(Listed records Opens)

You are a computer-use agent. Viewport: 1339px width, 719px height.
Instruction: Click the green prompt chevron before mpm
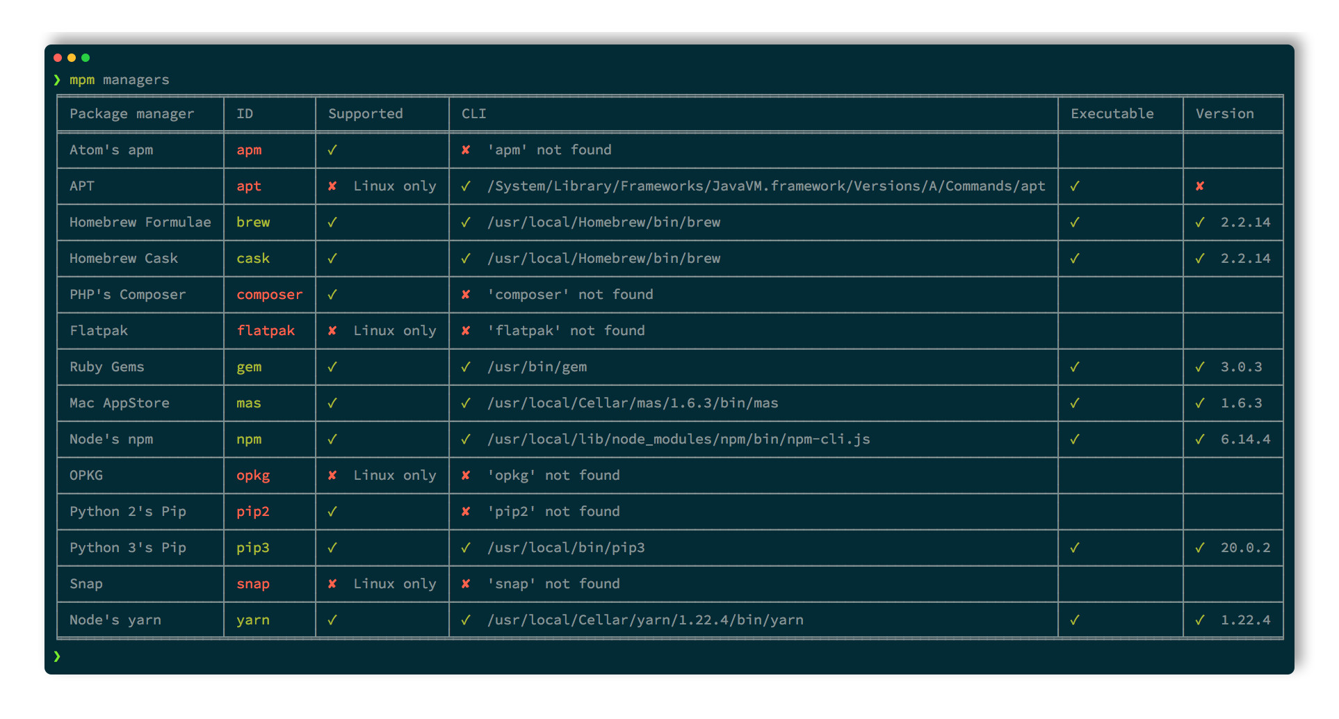[x=57, y=80]
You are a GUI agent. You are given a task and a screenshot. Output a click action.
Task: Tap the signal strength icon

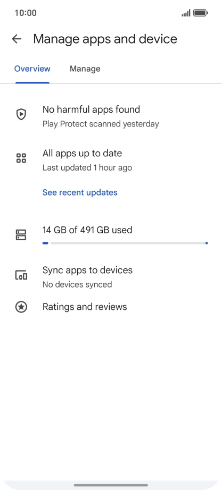pos(186,13)
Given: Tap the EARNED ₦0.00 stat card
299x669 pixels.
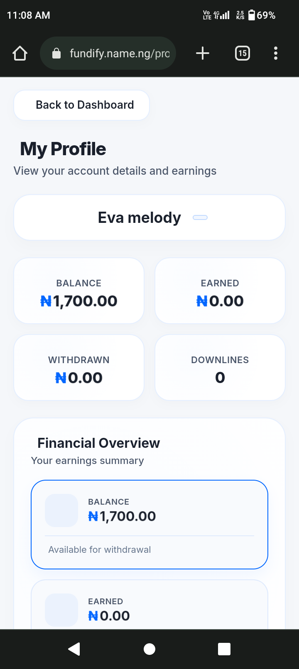Looking at the screenshot, I should point(220,291).
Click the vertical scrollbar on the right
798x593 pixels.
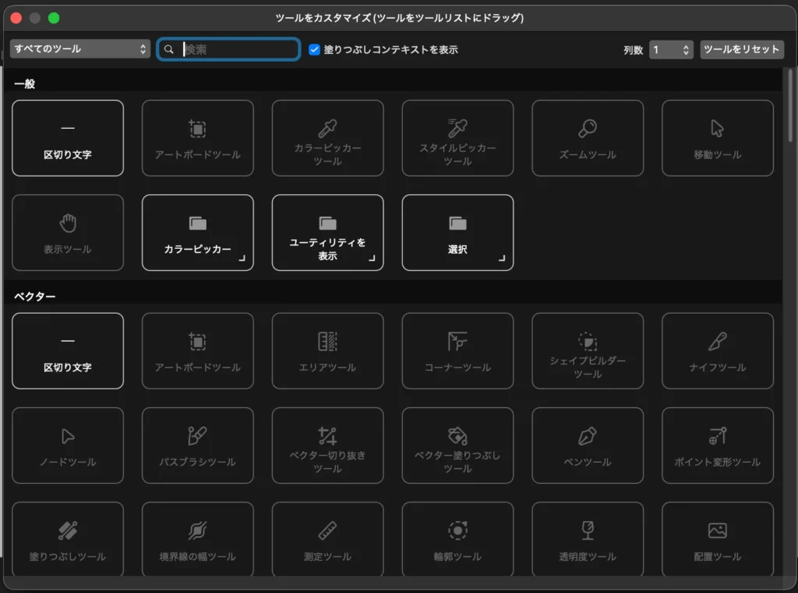(x=792, y=101)
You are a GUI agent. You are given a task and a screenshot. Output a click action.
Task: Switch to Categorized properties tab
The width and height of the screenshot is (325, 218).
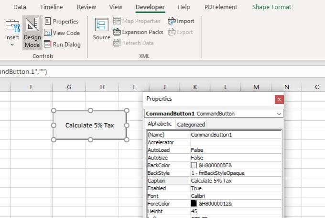(191, 125)
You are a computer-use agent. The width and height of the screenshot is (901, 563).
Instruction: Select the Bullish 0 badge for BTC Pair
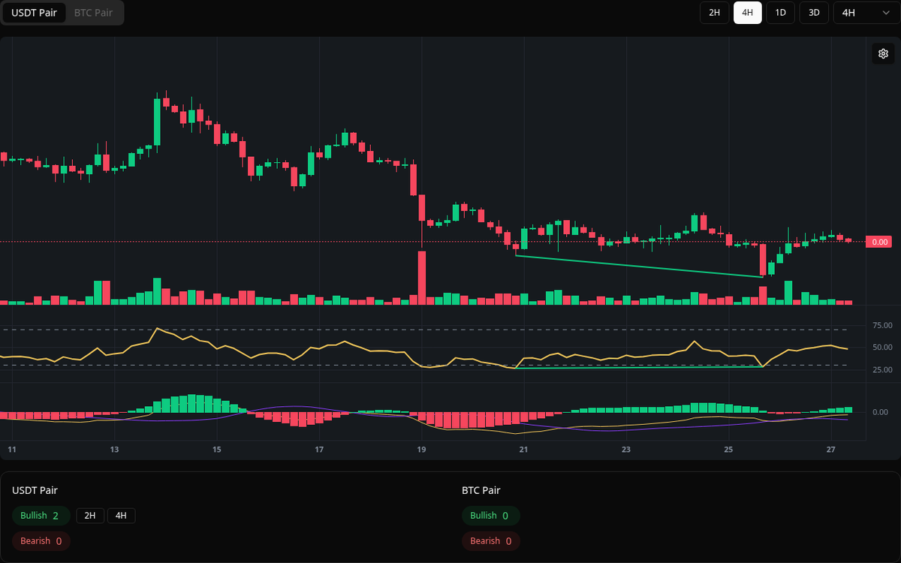click(491, 516)
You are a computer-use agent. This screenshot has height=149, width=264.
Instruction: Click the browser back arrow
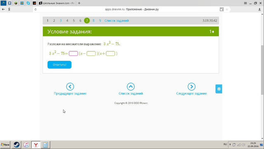[x=3, y=10]
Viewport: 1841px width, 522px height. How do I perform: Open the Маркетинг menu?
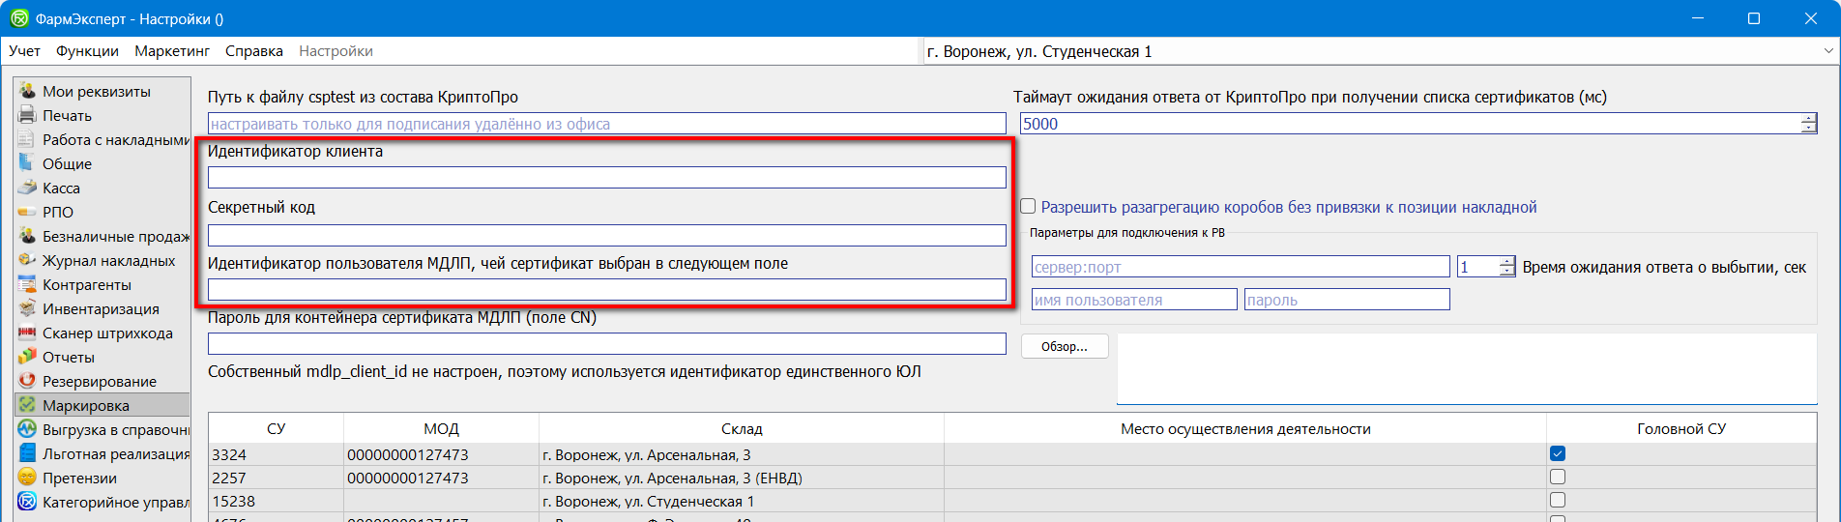click(x=172, y=51)
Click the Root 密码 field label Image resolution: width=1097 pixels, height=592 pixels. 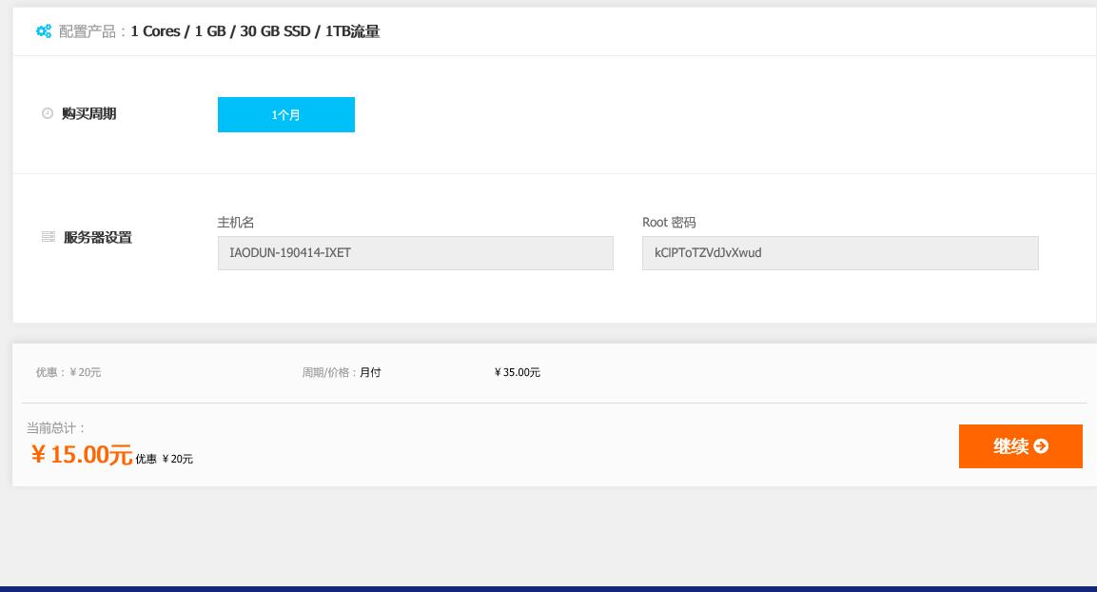[x=669, y=223]
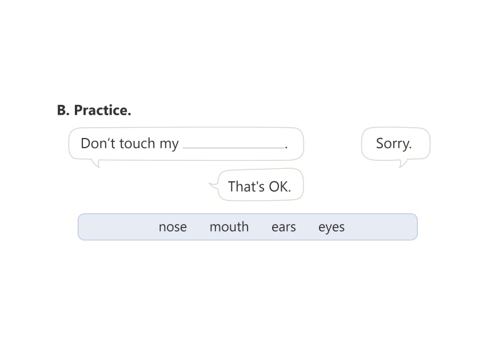
Task: Click the word "touch" in the sentence
Action: [137, 144]
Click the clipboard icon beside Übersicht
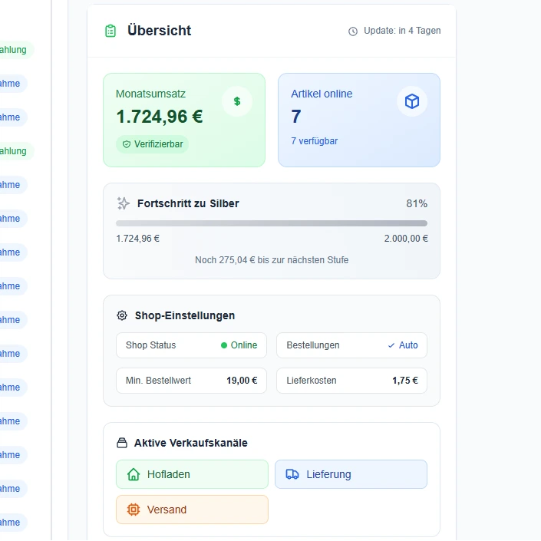Screen dimensions: 541x541 [111, 31]
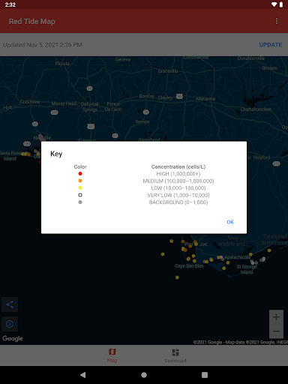The image size is (288, 384).
Task: Click the gray BACKGROUND concentration swatch
Action: [80, 202]
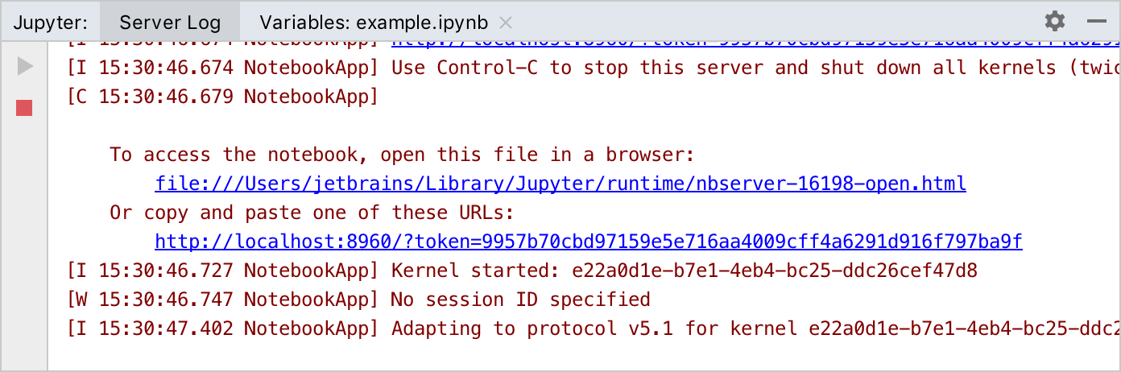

(Listed records Closes)

Task brief: In the entries above, locate every line with the word "agent" and copy it.

Answer to the exercise:
You are a computer-use agent. Viewport: 1339px width, 719px height.
You are a GUI agent. You are given a task and a screenshot. Output a click action.
You are a GUI agent. You are given a task and a screenshot. Output a click action.
You are a computer-use agent. The width and height of the screenshot is (901, 563).
You are a computer-use agent. This screenshot has height=149, width=264.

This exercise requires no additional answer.